Mark Striebeck from Google opened XPDay 2009 today with a talk titled “Developer testing, from the dark ages to the age of enlightenment”. Suggesting that software testing is today in a renaissance stage, Striebeck said that the community is now rediscovering “ancient” practices. Most things we use in testing today were invented a long time ago, and then forgotten, said Striebeck. In the last fifteen years, the community started rediscovering these practices and people were focused on advancing the art, not teaching. As a result, there are many good testing practices out there but having testable code is still more an art than science, according to Striebeck.

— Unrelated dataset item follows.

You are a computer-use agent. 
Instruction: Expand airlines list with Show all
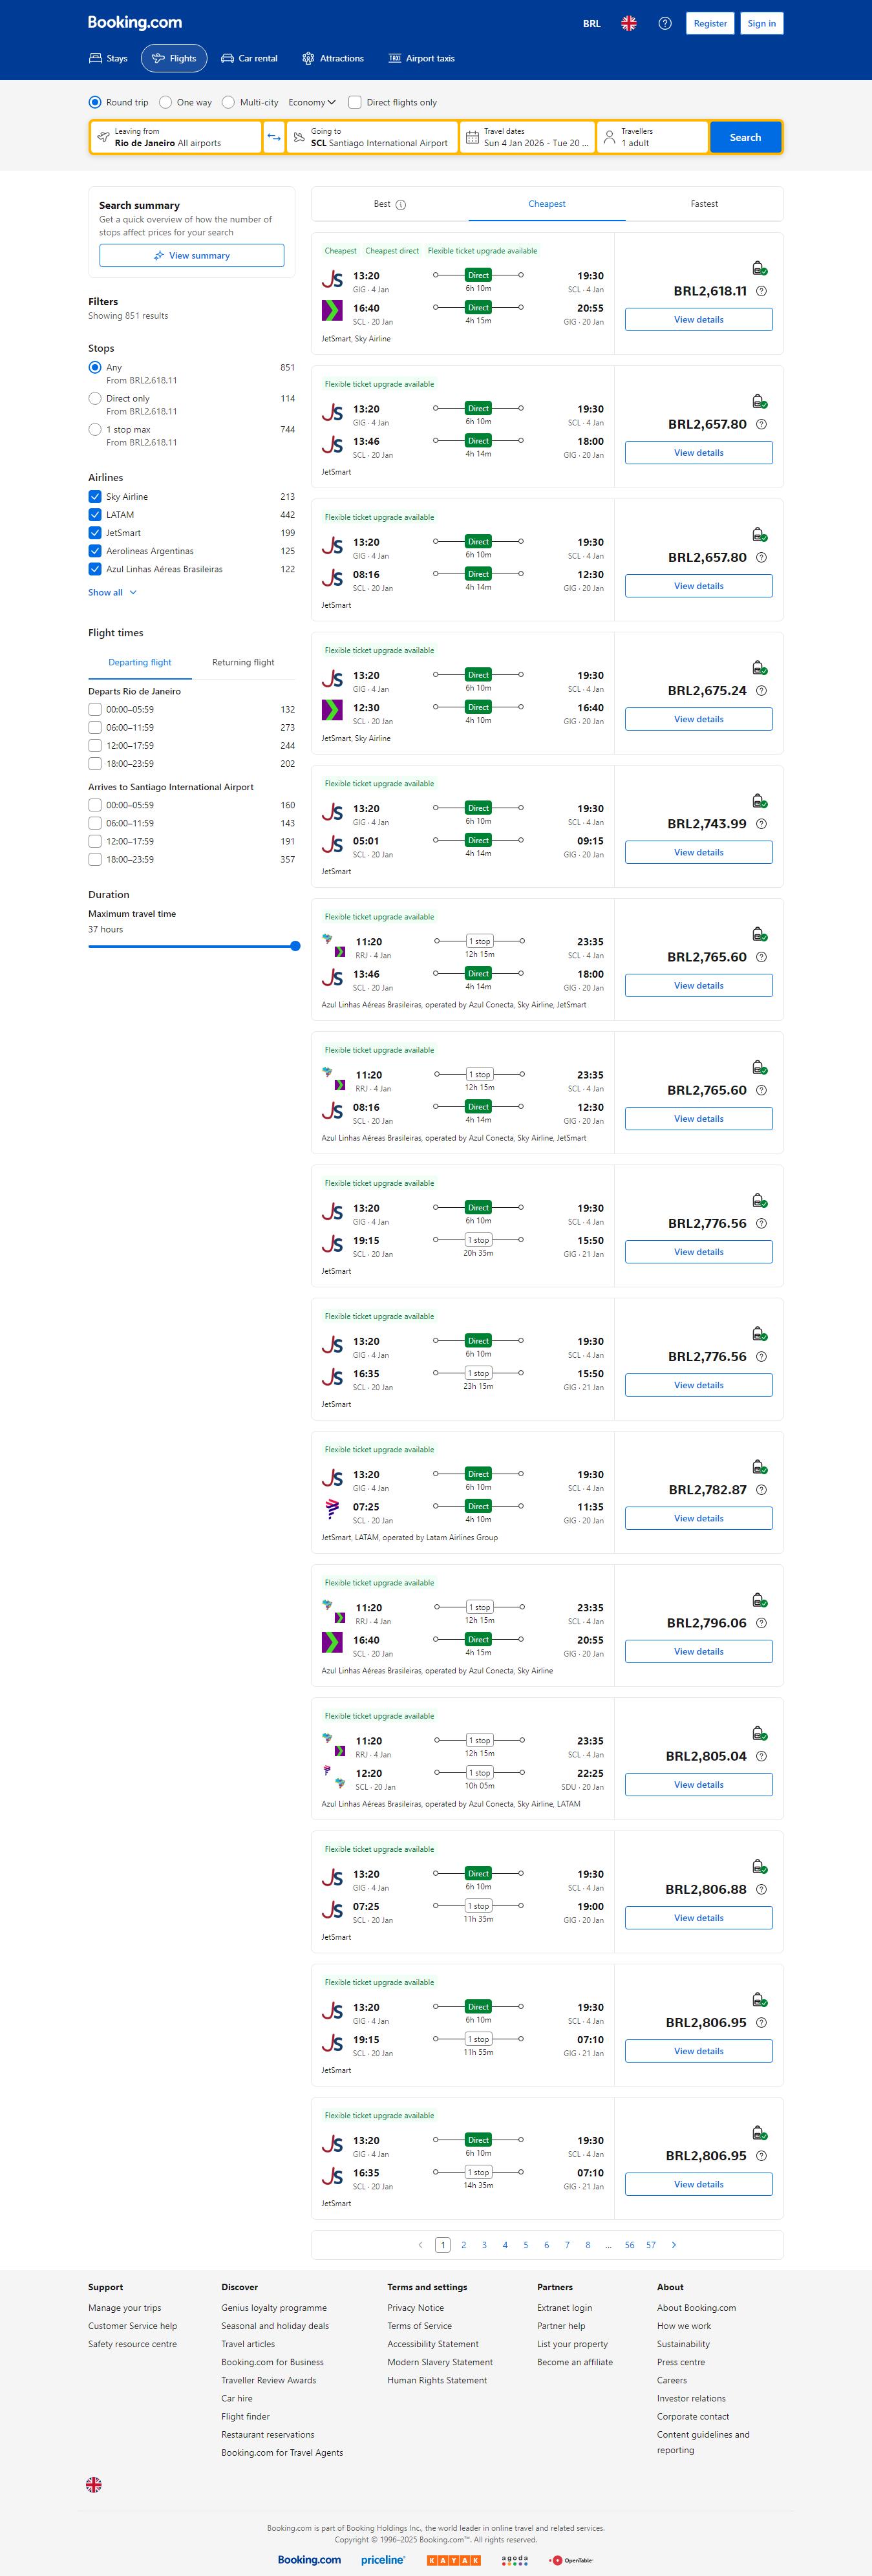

Google had a team of Test Mercenaries, who joined different teams for a short period of time to help them with testing. In most cases, they could see what was wrong after a few days and started helping the teams, but the effort wasn’t a success. When they left, teams would not improve significantly. Striebeck said that testing “wasn’t effective to teach”. Knowing what makes a good test often relied on personal opinion and gut-feel. Doing what they often do in similar situations, Striebeck said that they decided to collect data. The things that they were interested in were figuring out the characteristics of good tests and testable code and how to know in the first place that a test is effective. They decided to use a return-on-investment criteria: low investment (easy to write, easy to maintain), high return (alert to problems when it fails). According to Striebeck, Google spends $100M per year on test automation, and wanted an answer whether they are actually getting a good return on that investment. They estimated that a bug found during TDD costs $5 to fix, which surges to $50 for tests during a full build and $500 during an integration test. It goes to $5000 during a system test. Fixing bugs earlier would save them an estimated $160M per year.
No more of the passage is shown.